What can Intel and AMD do at the chip level to make it easier for developers to port and scale applications down to mobile devices?

B.D.: We can make things like threading applications easier. Increasingly we are seeing multicore chips on desktops and mobile devices. At the recent Intel Developer Forum show, Intel Chief Technology Officer Justin Rattner talked about the coming of 50-plus core microprocessors. So if developers are creating their applications in serial, it will be like having 50-lane freeways but only allowing one car on them at a time. We need to build better tools and instruction sets so they can move over to parallel programming. It will be up to the developers to figure out how they are going to build applications that run executions across 50 cores at once to take advantage of this.

Is there much interest among developers to migrate their mobile phone applications to tablets, or is it more the other way around?

B.D.: It is pulling in both directions. For a while you had a number of mobile developers happily developing for phones and tablets that had similar architectures. But those same developers are now thinking, “If I have my apps on a phone and a tablet, why wouldn’t I want them on a laptop, or TV, or in an in-vehicle infotainment (IVI) system?” Those developers are already scaling and migrating their applications. They are coming to us every day for advice on how to port them across platforms and get better performance.

. Are there any problems porting phone and tablet apps in terms of API support? Will vendors have to come up with a different set of APIs for each platform?

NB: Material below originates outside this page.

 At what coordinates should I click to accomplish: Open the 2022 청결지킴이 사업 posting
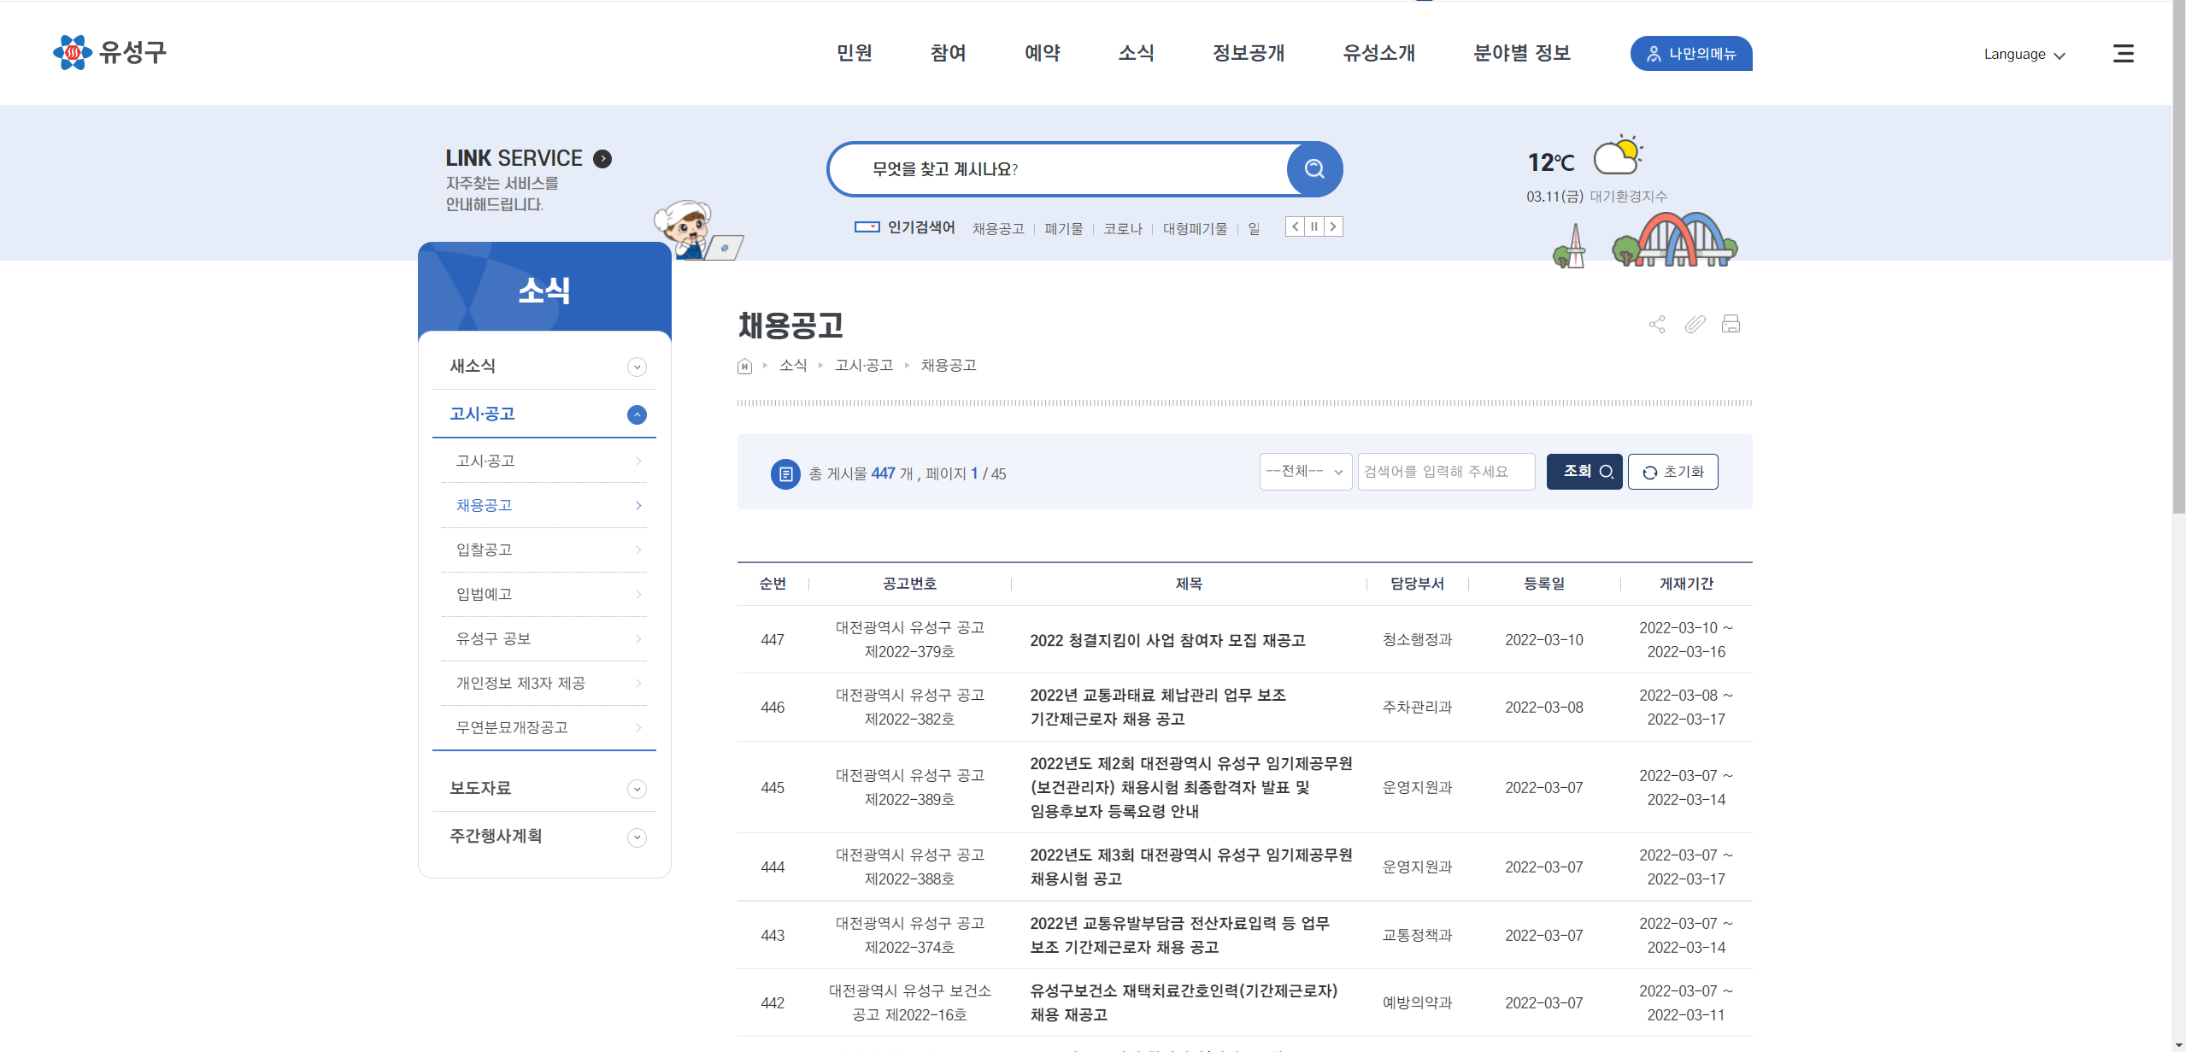tap(1167, 640)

B.D.: That is an issue when you are looking within one platform or OS. If I am using a bunch of iOS libraries, I am pretty cool going from the iPhone to the iPad. But if I want to go from an iPhone to a Samsung Galaxy tablet, I have to consider that I might be tied to those Apple libraries.

Developers are now thinking more about how to use standards in developing applications so they can manage a core code base and set of APIs that allow them to move from one platform to the next, from one form factor to the next.

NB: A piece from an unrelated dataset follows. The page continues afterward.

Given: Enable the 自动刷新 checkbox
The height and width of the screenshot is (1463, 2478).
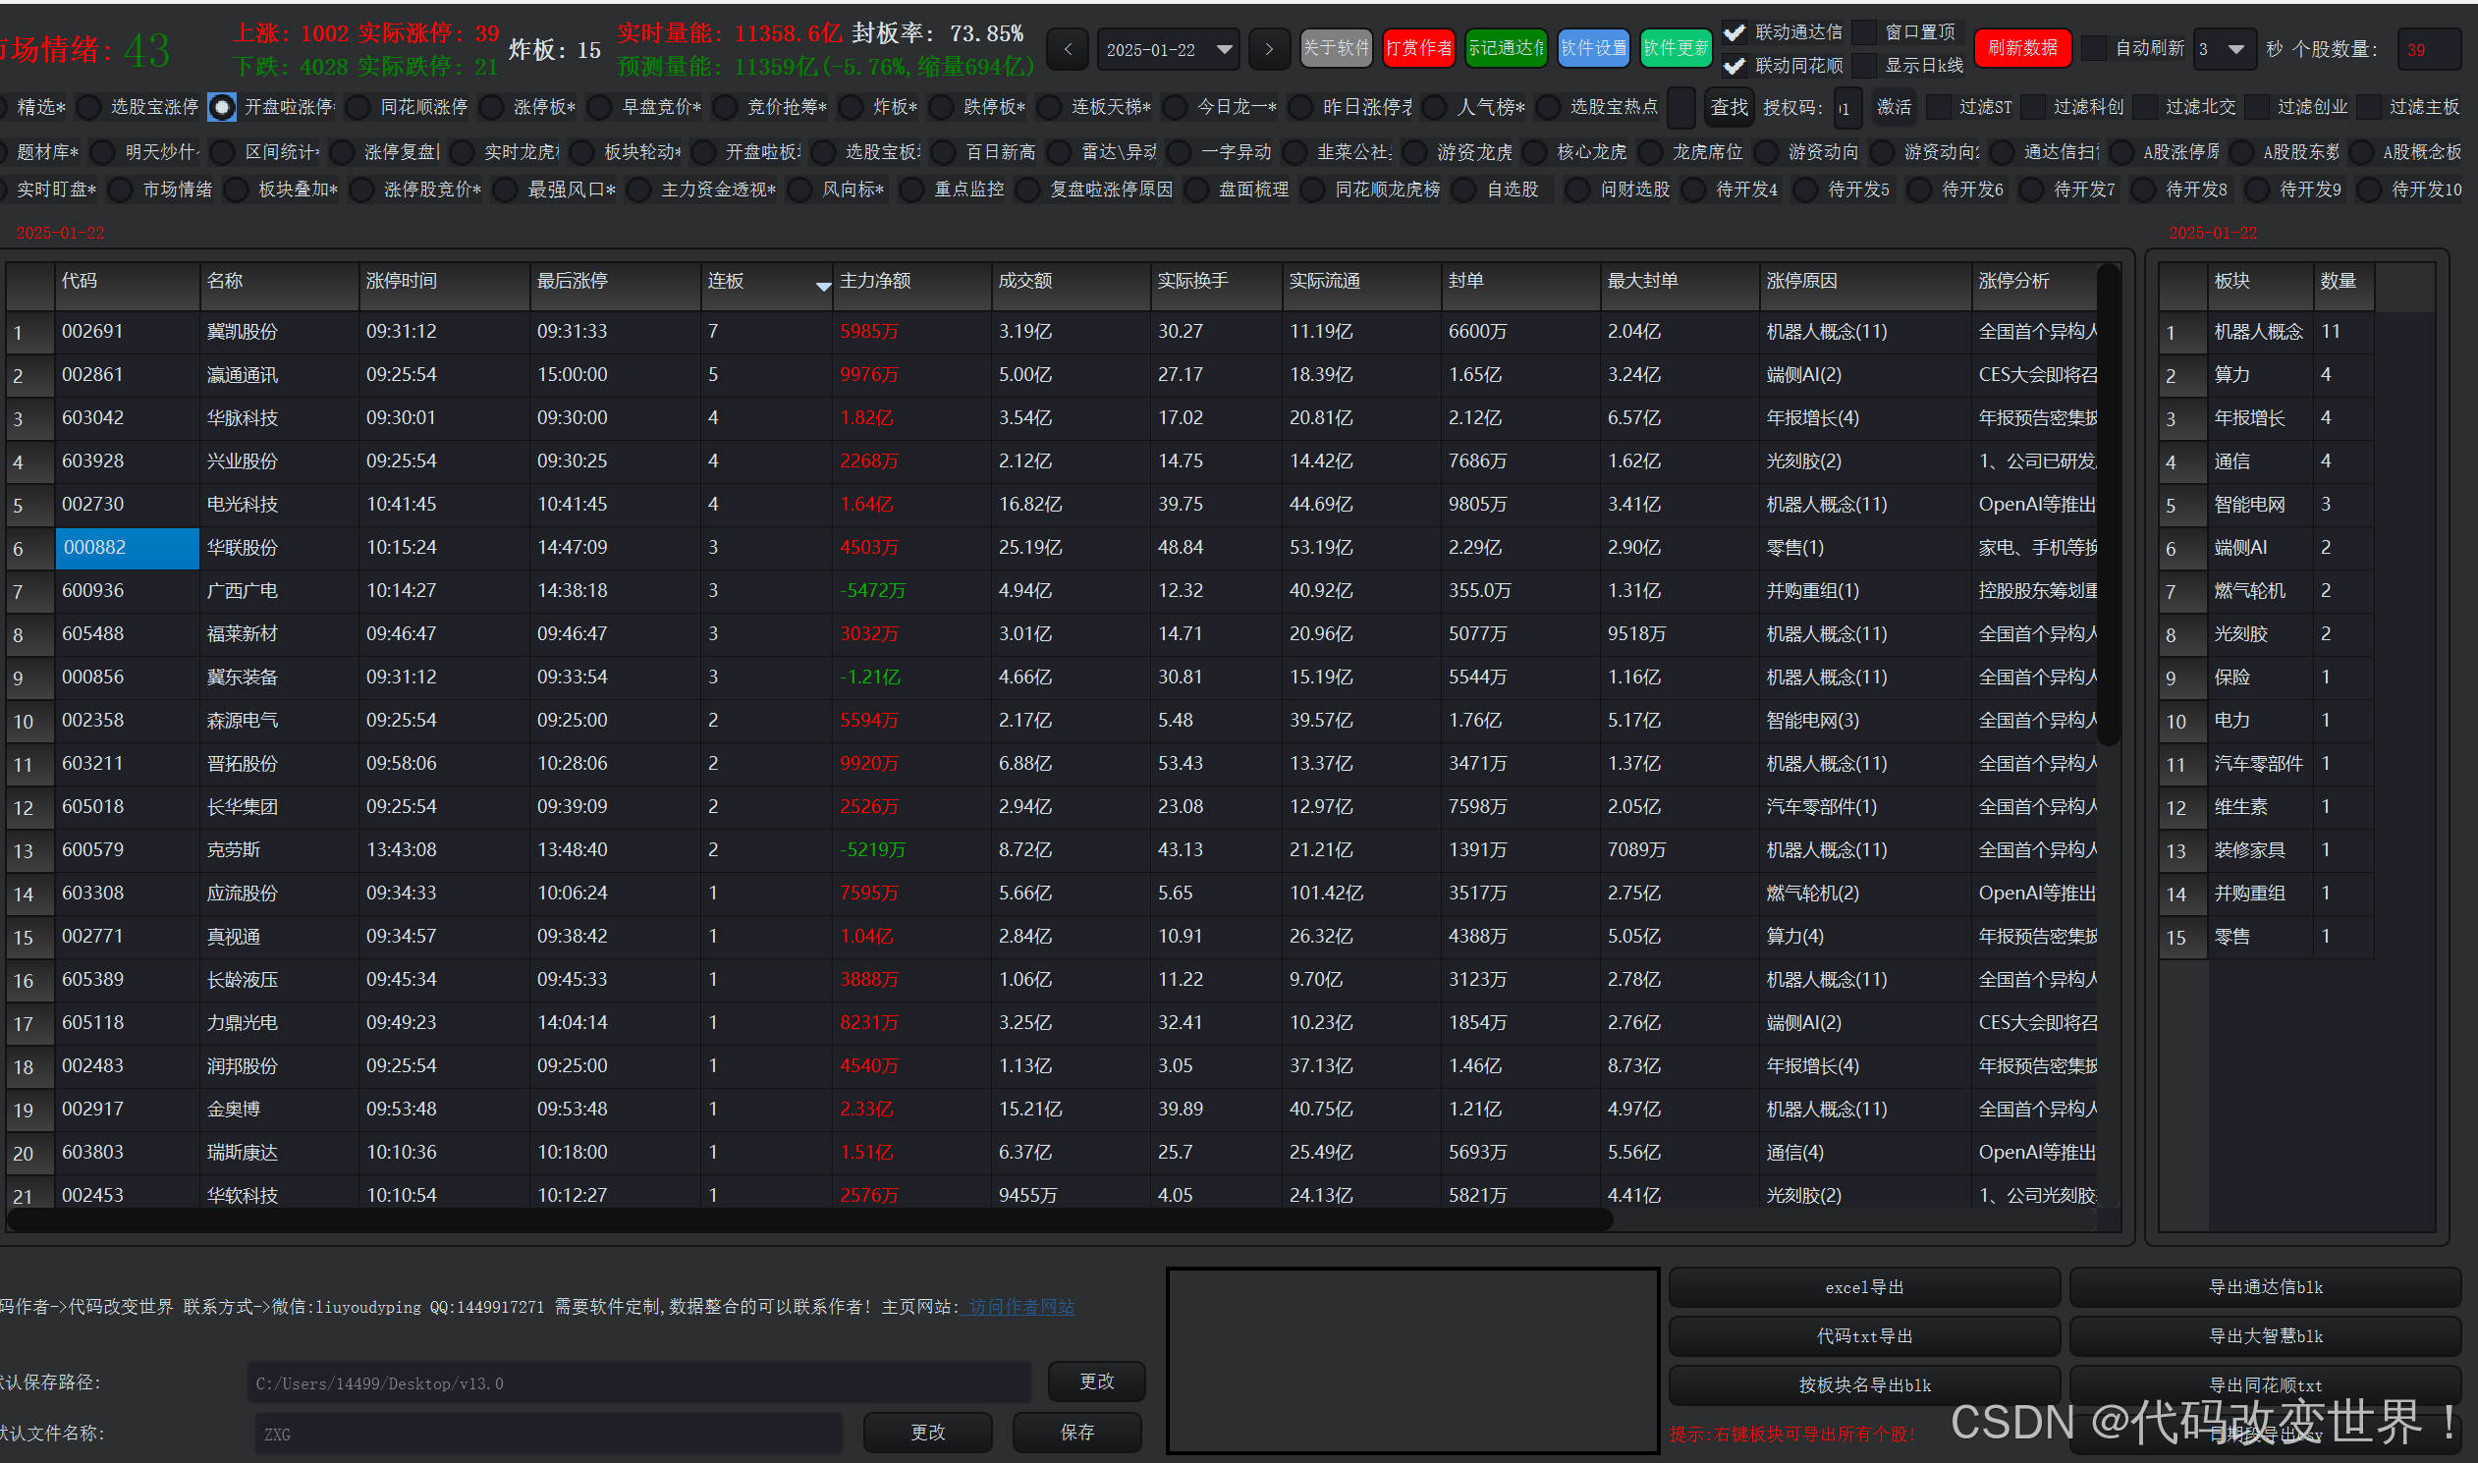Looking at the screenshot, I should pyautogui.click(x=2094, y=48).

Q. How attractive is it for developers to use emulation layers to move applications among different platforms and form factors?

B.D.: It is super-attractive. Developers generally work in one, maybe two host development environments. It’s important to them to develop in one environment and virtually test their app on other platforms and form factors. There are hosted emulation services that allow you to see your app run on iPhone, Android tablets, and netbooks, which is very valuable.  And per getting your apps complied for many devices, one company we work with created its own kit that allows you to write once and build for iOS Samsung, and build for iOS, Bada, Windows 7, MeeGo, and eventually Android.  Its kit, along with an interpreter, allows you to write to one set of APIs and then the kit and interpreter allow the application to work on all the other platforms.

How difficult is it to get a mobile or legacy application to work with your mobile processor, the Intel Atom processor, and the ARM-based processor?

B.D.: That is going to happen in the development environment with the kits used to compile the application. That is where the magic happens for the architecture you are coding for. So you want to make sure you are using the right tools that can help you take advantage of various architectures. One good example here is the Android NDK from Intel, which will allow you to write native Android apps for i86 based hardware.  The Opera browser by Opera software was something we saw recently using the NDK which is fully taking advantage of i86 on Android. There’s also game tools like Unity or App Game Kit, which I mentioned earlier, that are making it simple to write once for many devices, platforms and architectures. So the tools are getting better, allowing the cross platform mobile developers and legacy software developers to focus on writing a good apps, and to then consider the architecture differences as needed.